* [TASK REQUIREMENTS]
[A] For each statement, say whether it agrees with the court text, answering yes or no and quoting the deciding words exactly. (i) The trial court credited Frommeyer with the $285 he paid while Mrs. Creghan was alive. (ii) The expenses of her last illness and funeral came to $285. (iii) The judgment with interest totaled $2,244.50.
[B] Write out the court text between "This action was" and "to the wife.", inclusive.
** START OF DOCUMENT TEXT **
The foregoing statement is based, in the main, on the findings of fact by the trial court. It appears from the findings that Frommeyer had paid out $285 for the benefit of Mrs. Creghan and with her consent, before she died. He also paid, after her death, the expenses of her last illness and funeral, amounting to $335. The trial court allowed him credit for the $285 paid during her life, but refused to allow credit for the payments made after her death. According to these rulings Frommeyer has in his hands to be accounted for to the administrator of Mrs. Creghan’s estate, the sum of $1625, which he had received from her, less $285, disbursed with her consent; that is to say, a balance of $1,340. Judgment was entered against him for said sum with interest thereon from date of Mrs. Creghan’s death; or an aggregate of $2,244.50. The court adjudged that Frank Frommeyer was responsible for none of the articles of personal property which the deceased owned at her death.

This action was instituted against both Frank Frommeyer and his wife, Mary, but after the evidence had been taken the cause was’ dismissed as to the wife.
** END OF DOCUMENT TEXT **
** START OF DATASET **
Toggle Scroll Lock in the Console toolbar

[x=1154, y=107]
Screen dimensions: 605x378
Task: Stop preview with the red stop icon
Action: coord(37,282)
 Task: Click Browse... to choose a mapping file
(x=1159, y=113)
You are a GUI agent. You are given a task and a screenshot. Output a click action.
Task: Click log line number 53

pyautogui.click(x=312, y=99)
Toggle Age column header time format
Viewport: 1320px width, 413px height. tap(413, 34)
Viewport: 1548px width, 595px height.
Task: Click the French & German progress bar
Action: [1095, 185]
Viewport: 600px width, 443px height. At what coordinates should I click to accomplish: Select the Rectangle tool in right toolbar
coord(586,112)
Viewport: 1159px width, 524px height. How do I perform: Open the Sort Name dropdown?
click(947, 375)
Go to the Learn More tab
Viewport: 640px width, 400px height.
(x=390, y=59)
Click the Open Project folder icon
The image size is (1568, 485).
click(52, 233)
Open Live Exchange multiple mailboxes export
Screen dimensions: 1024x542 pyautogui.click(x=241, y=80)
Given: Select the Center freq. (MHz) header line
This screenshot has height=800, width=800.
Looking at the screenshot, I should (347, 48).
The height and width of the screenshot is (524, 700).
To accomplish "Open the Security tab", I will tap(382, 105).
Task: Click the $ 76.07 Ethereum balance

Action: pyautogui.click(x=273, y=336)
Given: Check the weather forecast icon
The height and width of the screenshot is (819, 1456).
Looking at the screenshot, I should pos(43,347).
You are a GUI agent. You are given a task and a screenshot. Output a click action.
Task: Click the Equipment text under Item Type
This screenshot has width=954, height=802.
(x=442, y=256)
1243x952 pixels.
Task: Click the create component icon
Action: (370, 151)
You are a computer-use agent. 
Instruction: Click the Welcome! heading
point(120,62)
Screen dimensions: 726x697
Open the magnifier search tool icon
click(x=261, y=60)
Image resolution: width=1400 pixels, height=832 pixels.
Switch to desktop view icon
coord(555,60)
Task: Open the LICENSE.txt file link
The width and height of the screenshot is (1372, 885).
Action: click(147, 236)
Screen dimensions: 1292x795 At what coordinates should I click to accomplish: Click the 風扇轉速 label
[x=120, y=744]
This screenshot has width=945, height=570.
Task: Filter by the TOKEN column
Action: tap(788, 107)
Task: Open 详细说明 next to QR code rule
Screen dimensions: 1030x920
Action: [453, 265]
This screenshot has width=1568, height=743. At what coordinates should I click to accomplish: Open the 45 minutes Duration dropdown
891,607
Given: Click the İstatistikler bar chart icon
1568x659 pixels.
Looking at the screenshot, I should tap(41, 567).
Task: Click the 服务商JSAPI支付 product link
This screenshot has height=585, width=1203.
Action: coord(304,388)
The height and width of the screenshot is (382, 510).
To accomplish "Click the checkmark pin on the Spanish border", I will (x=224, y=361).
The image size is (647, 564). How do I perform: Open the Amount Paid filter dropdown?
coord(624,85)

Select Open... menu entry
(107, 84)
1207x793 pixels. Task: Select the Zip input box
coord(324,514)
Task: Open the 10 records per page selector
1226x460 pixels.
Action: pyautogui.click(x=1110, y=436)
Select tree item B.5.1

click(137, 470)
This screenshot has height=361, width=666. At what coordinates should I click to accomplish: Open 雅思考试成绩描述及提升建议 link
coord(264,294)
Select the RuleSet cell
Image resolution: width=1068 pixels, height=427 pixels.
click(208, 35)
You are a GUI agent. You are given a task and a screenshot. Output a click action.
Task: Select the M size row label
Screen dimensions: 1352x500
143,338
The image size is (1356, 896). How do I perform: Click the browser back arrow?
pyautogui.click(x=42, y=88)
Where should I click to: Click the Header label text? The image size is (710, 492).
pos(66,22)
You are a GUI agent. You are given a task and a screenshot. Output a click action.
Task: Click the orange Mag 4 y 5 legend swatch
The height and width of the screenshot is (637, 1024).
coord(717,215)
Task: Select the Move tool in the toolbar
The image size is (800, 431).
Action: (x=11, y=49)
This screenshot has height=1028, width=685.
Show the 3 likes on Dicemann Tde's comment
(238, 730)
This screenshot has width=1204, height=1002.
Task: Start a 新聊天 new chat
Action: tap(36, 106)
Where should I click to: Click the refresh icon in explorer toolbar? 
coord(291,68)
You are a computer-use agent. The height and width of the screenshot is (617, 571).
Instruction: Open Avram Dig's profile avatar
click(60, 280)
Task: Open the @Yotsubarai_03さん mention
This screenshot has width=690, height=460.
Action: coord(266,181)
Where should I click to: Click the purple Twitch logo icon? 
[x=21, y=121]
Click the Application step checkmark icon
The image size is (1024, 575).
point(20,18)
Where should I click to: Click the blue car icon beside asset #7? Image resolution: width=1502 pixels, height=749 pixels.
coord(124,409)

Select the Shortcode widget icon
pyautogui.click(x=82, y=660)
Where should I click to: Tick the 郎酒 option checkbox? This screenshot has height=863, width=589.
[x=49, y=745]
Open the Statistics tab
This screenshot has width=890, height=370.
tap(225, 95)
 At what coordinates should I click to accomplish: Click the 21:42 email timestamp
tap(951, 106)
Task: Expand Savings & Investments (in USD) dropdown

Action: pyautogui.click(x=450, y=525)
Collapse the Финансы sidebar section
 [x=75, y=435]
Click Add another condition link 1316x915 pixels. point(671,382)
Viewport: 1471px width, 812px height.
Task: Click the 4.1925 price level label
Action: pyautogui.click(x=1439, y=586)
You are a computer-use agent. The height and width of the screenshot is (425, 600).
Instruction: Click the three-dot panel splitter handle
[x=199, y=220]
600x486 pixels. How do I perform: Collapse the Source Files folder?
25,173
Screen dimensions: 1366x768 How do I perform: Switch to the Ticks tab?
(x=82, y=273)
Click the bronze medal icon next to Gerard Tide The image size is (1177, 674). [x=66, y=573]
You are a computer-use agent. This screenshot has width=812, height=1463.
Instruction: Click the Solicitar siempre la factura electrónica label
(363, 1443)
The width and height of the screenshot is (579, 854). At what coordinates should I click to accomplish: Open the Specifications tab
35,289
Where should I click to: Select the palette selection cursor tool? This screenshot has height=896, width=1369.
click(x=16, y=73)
** END OF DATASET **
* [ANSWERS GIVEN]
[A]
(i) Yes: "The trial court allowed him credit for the $285 paid during her life"
(ii) No: "He also paid, after her death, the expenses of her last illness and funeral, amounting to $335."
(iii) Yes: "or an aggregate of $2,244.50"

[B]
This action was instituted against both Frank Frommeyer and his wife, Mary, but after the evidence had been taken the cause was’ dismissed as to the wife.